Ebola vaccine by 2015 - WHO
The World Health Organization (WHO) is reporting that a few promising vaccines against Ebola may be ready for use by early next year.
The deadly virus is now ravaging parts of West Africa, with recent data revealing that so far more than 6,574 people are infected with Ebola, and over 3,091 have died of the disease. However, WHO warns that these figures vastly underestimate the true scale of the epidemic, and noted that these figures are far greater than those from all previous Ebola outbreaks combined.
Last week, WHO said work on other potentially life-saving experimental therapies is also underway.
WHO has declared the recent Ebola outbreak the most severe public health emergency in the world today. But, there are no vaccines or medicines to prevent or cure this disease, which is killing about 50 per cent of the people it infects.
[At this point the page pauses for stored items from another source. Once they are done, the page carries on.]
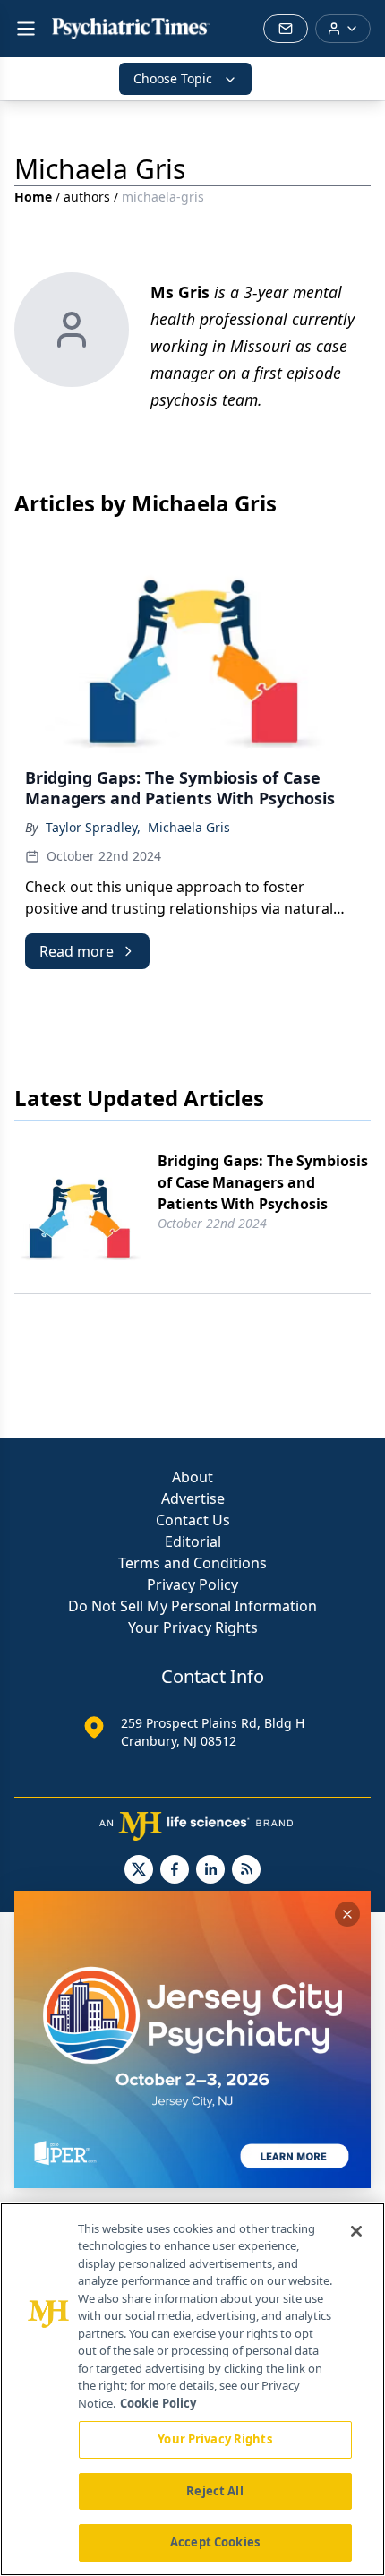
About (192, 1477)
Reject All (214, 2491)
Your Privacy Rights (193, 1627)
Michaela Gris (189, 827)
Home (33, 196)
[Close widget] (347, 1914)
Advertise (193, 1498)
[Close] (356, 2231)
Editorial (193, 1541)
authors (87, 196)
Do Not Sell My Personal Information (192, 1606)
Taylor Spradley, (93, 827)
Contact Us (193, 1520)
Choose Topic (172, 78)
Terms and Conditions (192, 1563)
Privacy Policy (192, 1584)
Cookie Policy (158, 2403)
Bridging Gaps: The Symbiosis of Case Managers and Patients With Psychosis (263, 1182)
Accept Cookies (215, 2542)
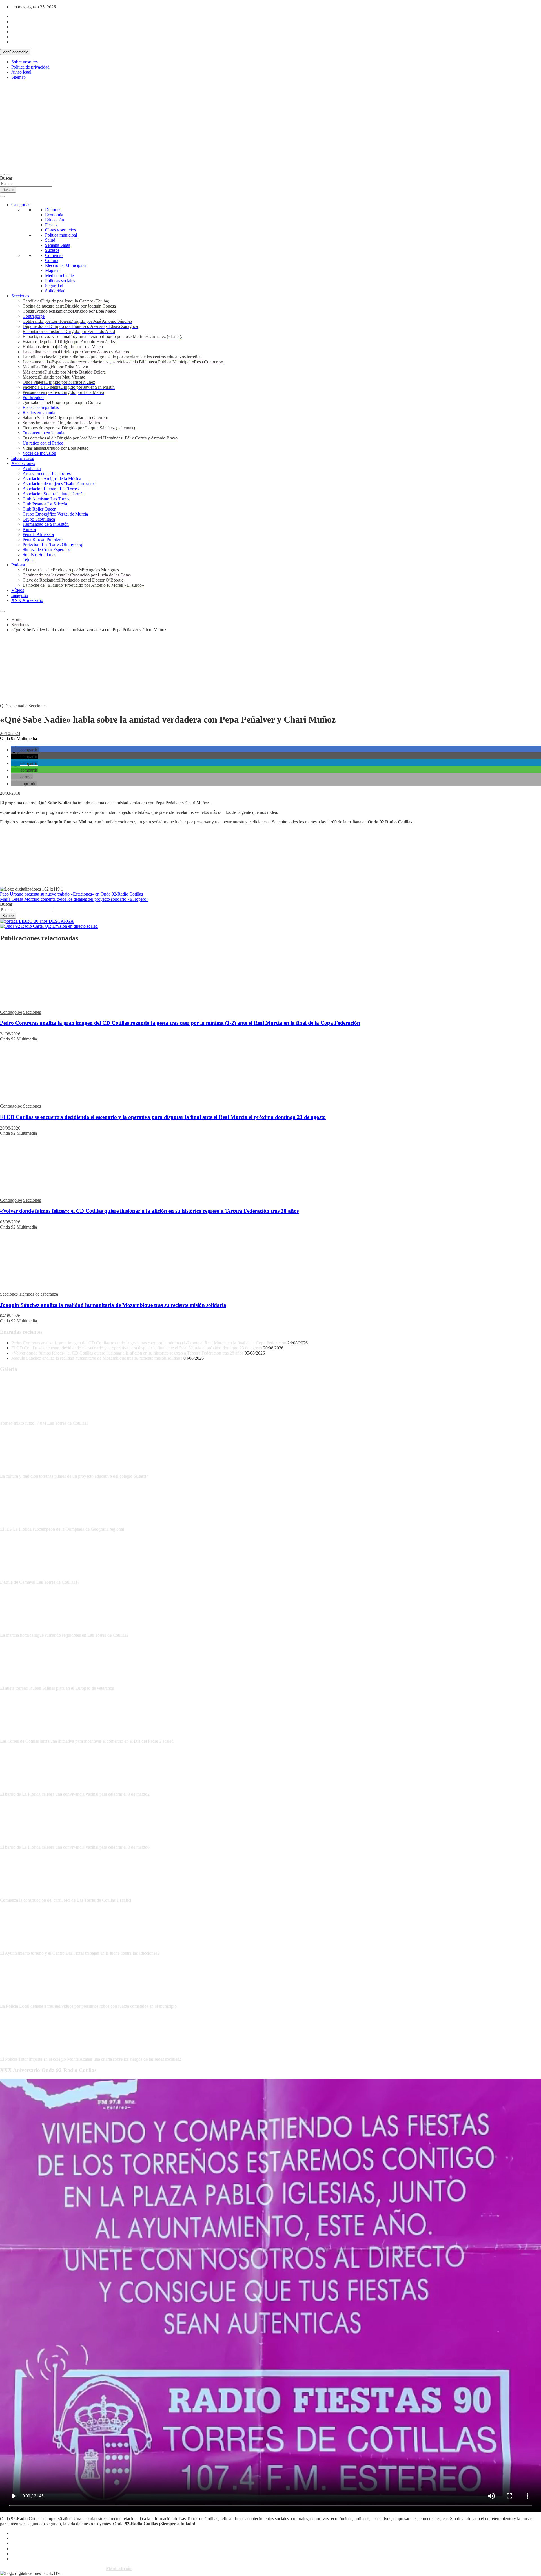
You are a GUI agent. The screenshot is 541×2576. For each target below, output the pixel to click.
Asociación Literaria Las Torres (51, 488)
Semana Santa (57, 245)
Given the emergency, WHO experts agreed it is ethical to use experimental medicines and vaccines to try to combat the deadly disease. Work is under way to assess the safety of several possible Ebola vaccines.
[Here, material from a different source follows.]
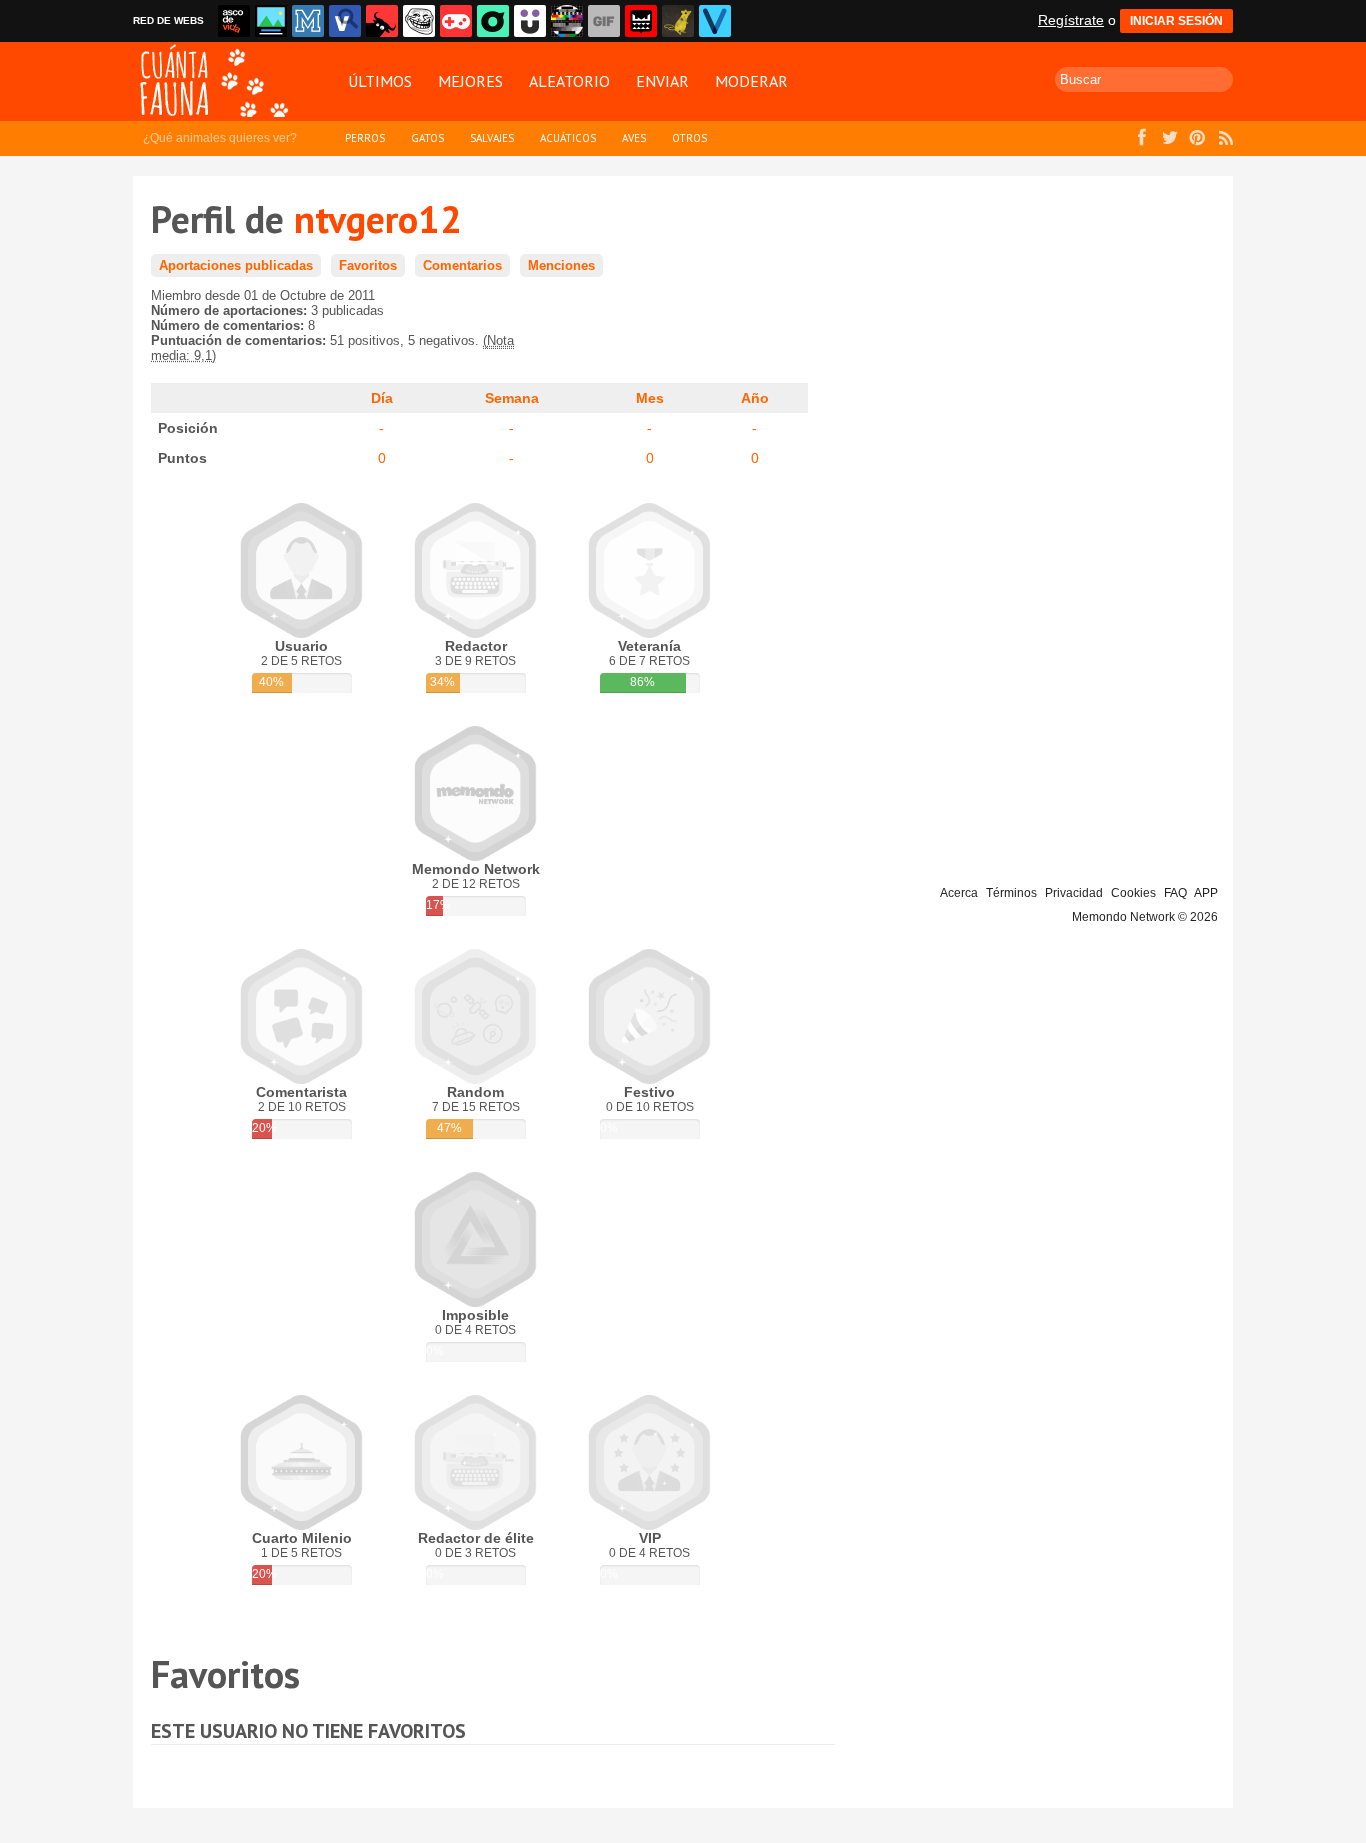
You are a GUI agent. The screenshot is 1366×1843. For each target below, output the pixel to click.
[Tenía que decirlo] (641, 21)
Drug company GlaxoSmithKline has begun clinical trials of its vaccine in the United States and Britain, to be followed by a trial starting in Mali next week, while NewLink vaccine trials are about to start in the United States and Germany.
WHO Assistant Director-General Marie-Paule Kieny said results from these safety tests will be known by the end of the year and, if all goes well, two candidate vaccines may start to be used in Guinea, Sierra Leone and Liberia in early January - the African countries that are worst affected by the disease.
"This will not be a mass vaccination campaign. Let us be clear about that, because the quantity of vaccine, which will be available, does not make this possible," Kieny said.
"But we will discuss next week with experts what will be the best target in terms of the first persons to be offered the vaccine. This would be under informed consent. Of course, none of the vaccines will be licensed. So, this is part of an emergency or compassionate use, as was described and discussed with experts."
The use of blood transfusion and infusion of human serum from Ebola survivors is recognised as a 'safe treatment', but donated blood must be screened for infections, including HIV and hepatitis, Kieny said.
She said not enough people have been treated with this therapy to know whether it is effective. However, Kieny said there is anecdotal evidence of people having survived because of this treatment.
"But, there is a lot of enthusiasm indeed because this is something which is available on site. This is something where the African population does not have to wait for anybody else to develop it for them. So this is why there is a lot of enthusiasm," she said.